WHAT YOU WILL DO: Your answer is the line containing "Image resolution: width=720" plus every line after it through the end of the records, printed exactly and free of pictures.

[Saved data entries]
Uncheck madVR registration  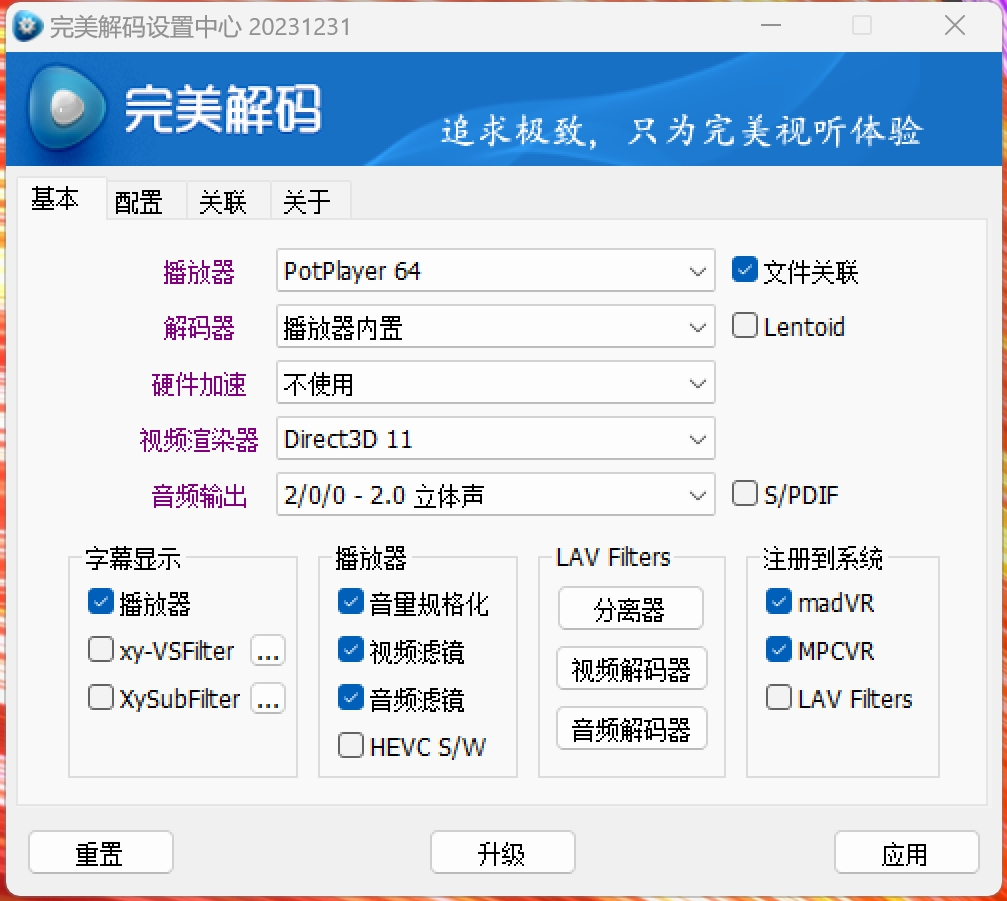[x=779, y=602]
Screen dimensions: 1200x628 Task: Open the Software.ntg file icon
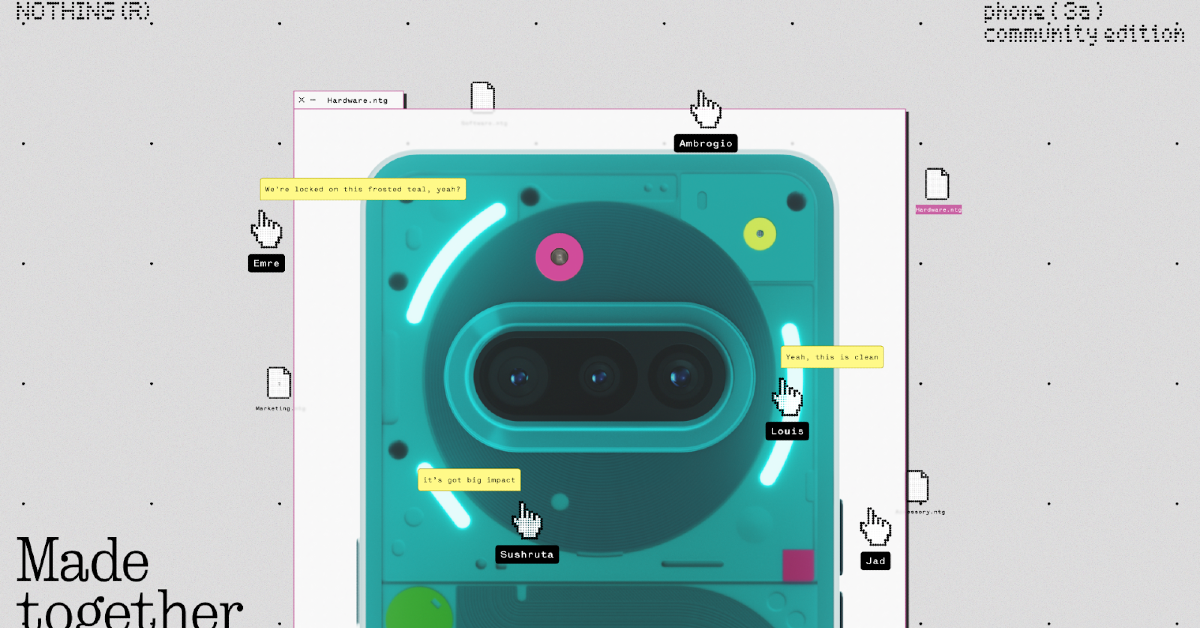pyautogui.click(x=483, y=98)
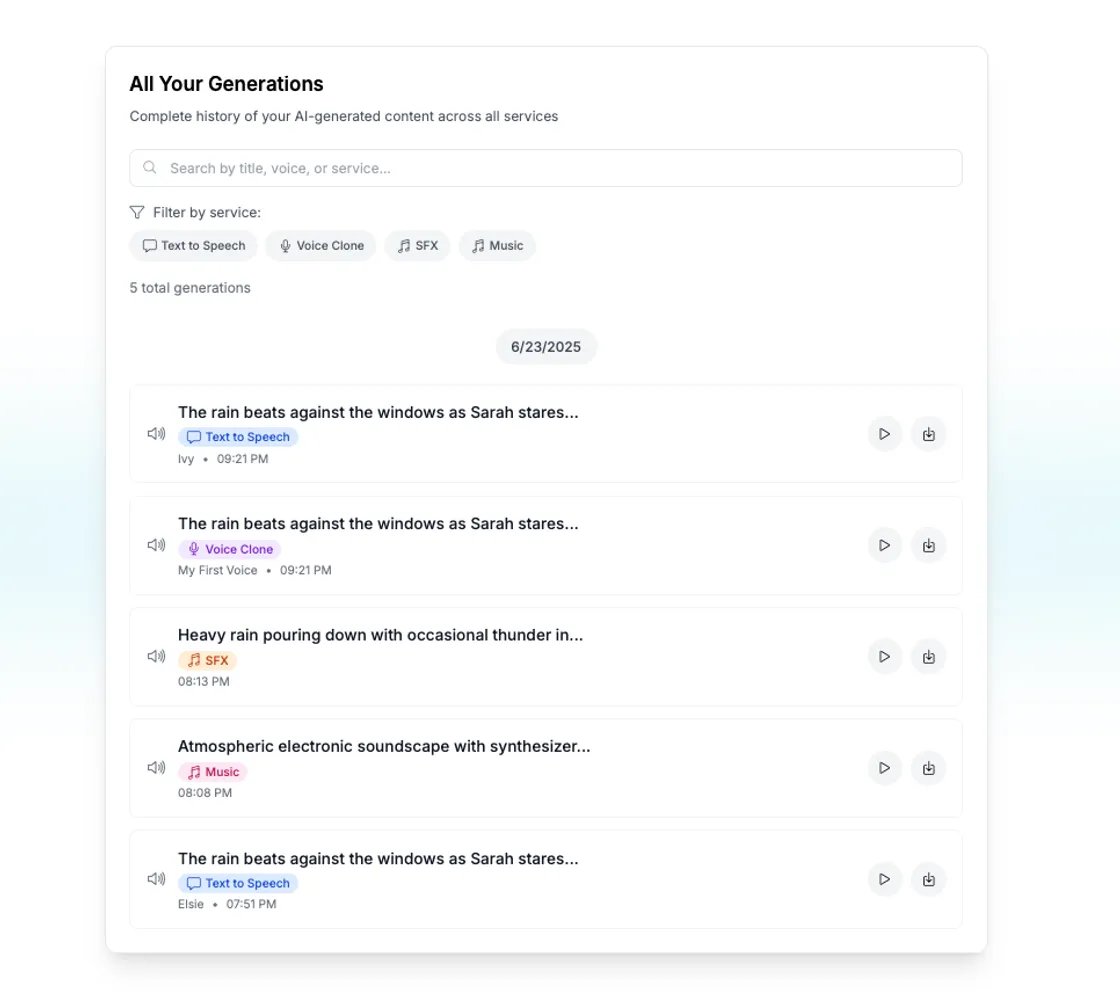
Task: Open the 6/23/2025 date group
Action: [546, 346]
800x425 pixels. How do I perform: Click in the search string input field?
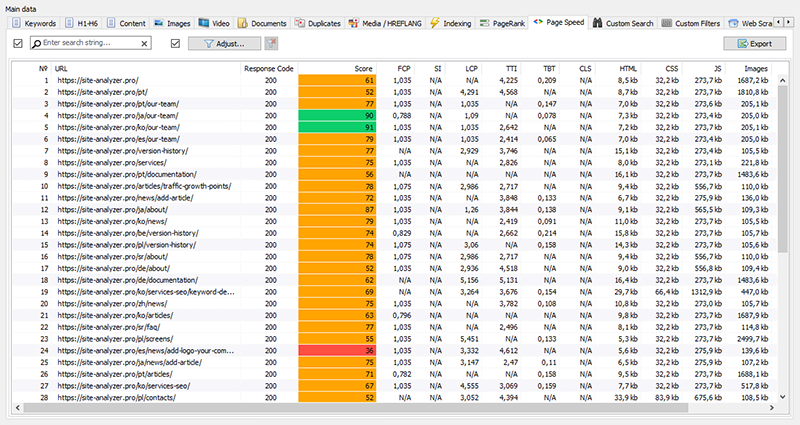coord(90,44)
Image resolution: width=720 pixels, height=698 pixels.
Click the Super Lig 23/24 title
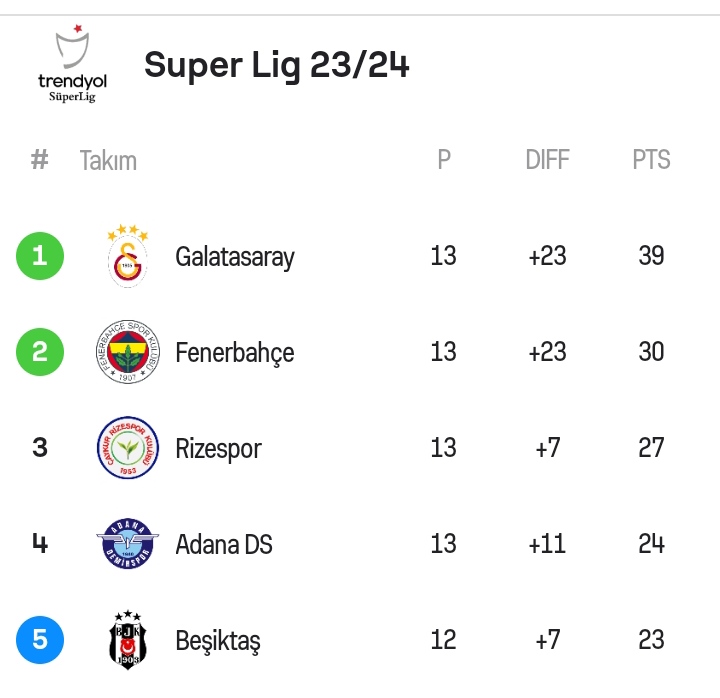point(277,66)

ANSWER SECTION:
Image resolution: width=720 pixels, height=698 pixels.
Click the Super Lig 23/24 title
point(277,66)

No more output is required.